## To do
Present every line of the material below as a Markdown table with two columns, No. and Text: number each line and place the line itself beside it. Skip blank lines, and leave the pictures out.
Records for this exercise start
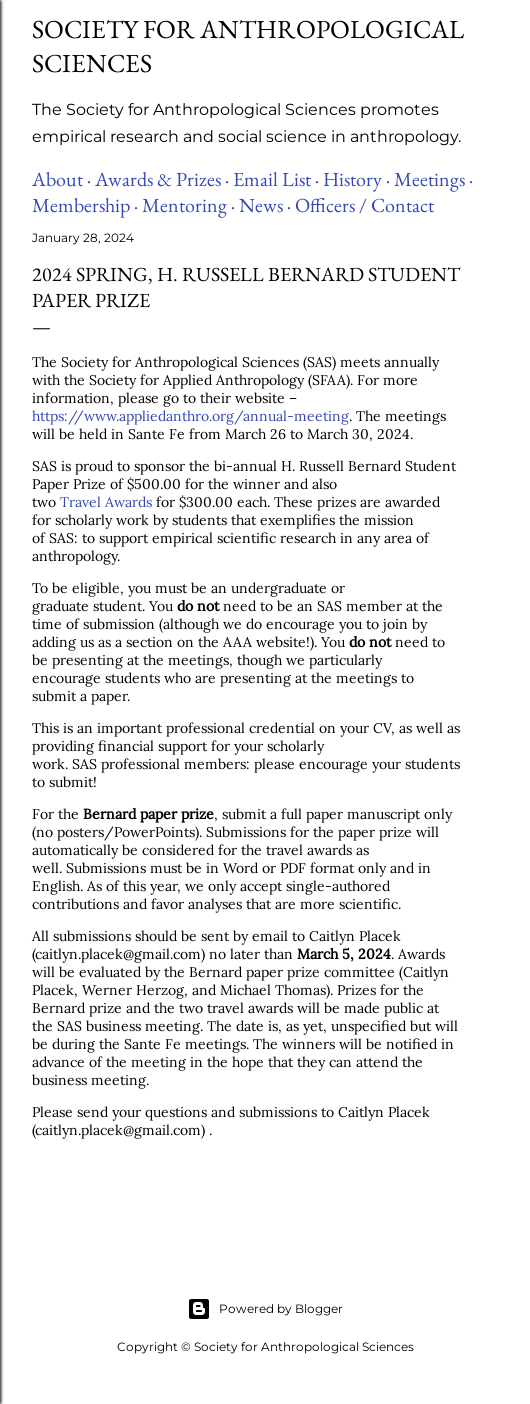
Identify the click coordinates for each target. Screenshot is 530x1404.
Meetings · (433, 179)
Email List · (276, 179)
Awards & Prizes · (162, 179)
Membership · (85, 205)
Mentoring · (188, 205)
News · (265, 205)
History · (356, 179)
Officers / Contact (364, 205)
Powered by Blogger (265, 1309)
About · (61, 179)
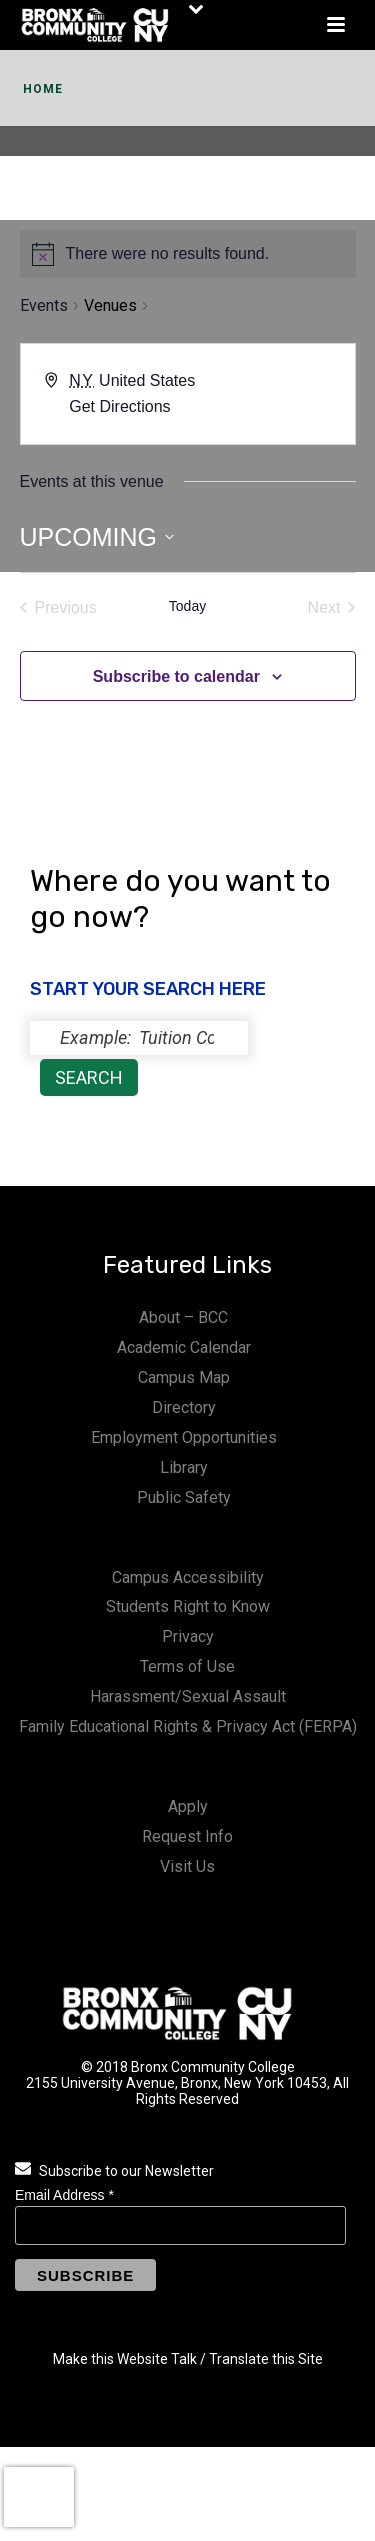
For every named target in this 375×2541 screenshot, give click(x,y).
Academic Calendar (184, 1347)
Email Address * (64, 2195)
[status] (139, 1038)
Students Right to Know (188, 1606)
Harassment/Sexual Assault (188, 1696)
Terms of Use (187, 1666)
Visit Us (187, 1866)
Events (44, 305)
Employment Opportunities (184, 1437)
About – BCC (183, 1317)
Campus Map (184, 1377)
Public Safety (184, 1497)
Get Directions (119, 406)
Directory (184, 1407)
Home (43, 89)
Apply (188, 1806)
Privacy (188, 1636)
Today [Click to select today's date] (187, 606)
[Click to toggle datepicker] (97, 538)
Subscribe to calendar (176, 676)
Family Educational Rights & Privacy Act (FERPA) (188, 1726)
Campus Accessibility (188, 1577)
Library (184, 1467)
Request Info (187, 1836)
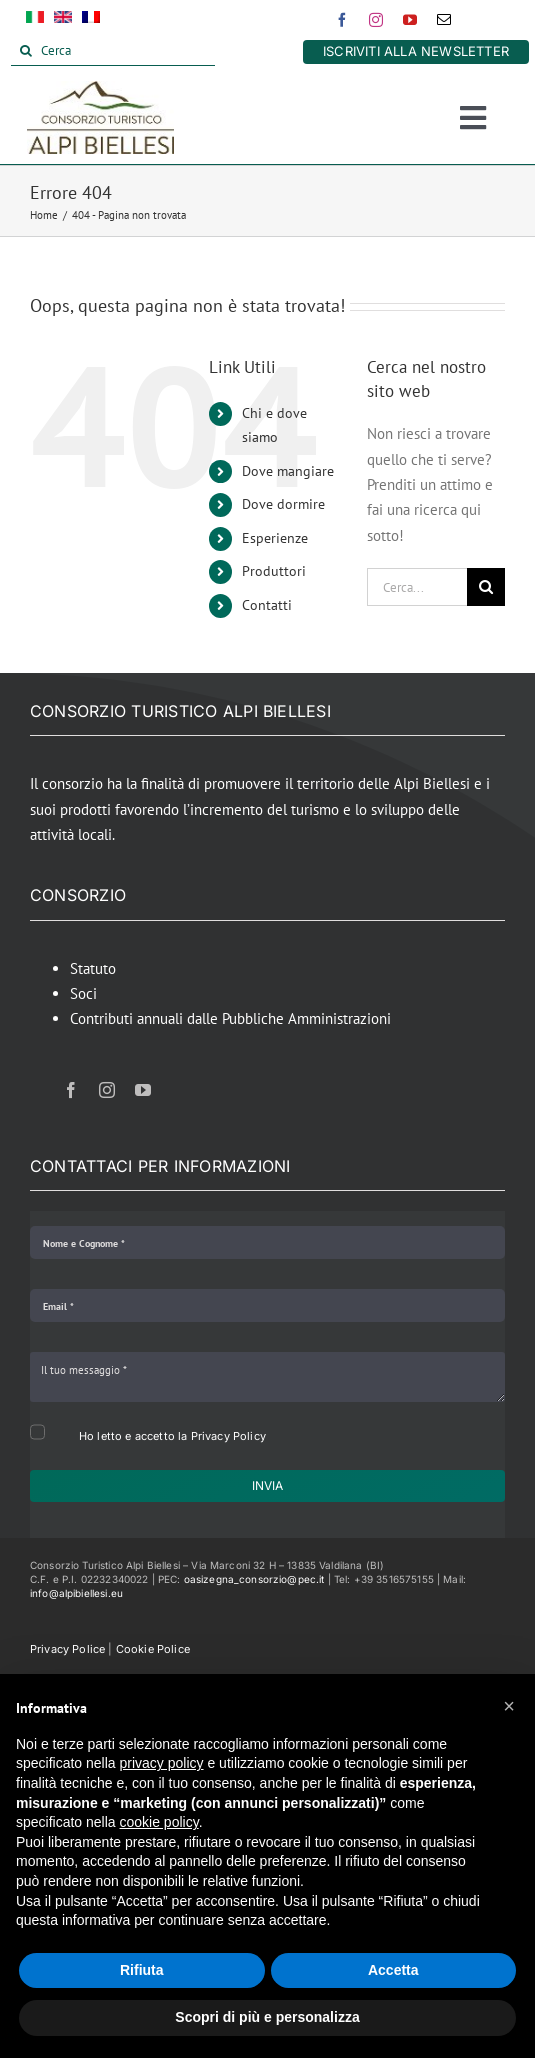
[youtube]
Records for this exercise end
## The solution
| No. | Text |
|---|---|
| 1 | Identify the click coordinates for each target. Screenshot is 530x1404. |
| 2 | Meetings · (433, 179) |
| 3 | Email List · (276, 179) |
| 4 | Awards & Prizes · (162, 179) |
| 5 | Membership · (85, 205) |
| 6 | Mentoring · (188, 205) |
| 7 | News · (265, 205) |
| 8 | History · (356, 179) |
| 9 | Officers / Contact (364, 205) |
| 10 | Powered by Blogger (265, 1309) |
| 11 | About · (61, 179) |
| 12 | For every named target in this 375×2541 screenshot, give click(x,y). |
| 13 | Academic Calendar (184, 1347) |
| 14 | Email Address * (64, 2195) |
| 15 | [status] (139, 1038) |
| 16 | Students Right to Know (188, 1606) |
| 17 | Harassment/Sexual Assault (188, 1696) |
| 18 | Terms of Use (187, 1666) |
| 19 | Visit Us (187, 1866) |
| 20 | Events (44, 305) |
| 21 | Employment Opportunities (184, 1437) |
| 22 | About – BCC (183, 1317) |
| 23 | Campus Map (184, 1377) |
| 24 | Public Safety (184, 1497) |
| 25 | Get Directions (119, 406) |
| 26 | Directory (184, 1407) |
| 27 | Home (43, 89) |
| 28 | Apply (188, 1806) |
| 29 | Privacy (188, 1636) |
| 30 | Today [Click to select today's date] (187, 606) |
| 31 | [Click to toggle datepicker] (97, 538) |
| 32 | Subscribe to calendar (176, 676) |
| 33 | Family Educational Rights & Privacy Act (FERPA) (188, 1726) |
| 34 | Campus Accessibility (188, 1577) |
| 35 | Library (184, 1467) |
| 36 | Request Info (187, 1836) |
| 37 | [youtube] |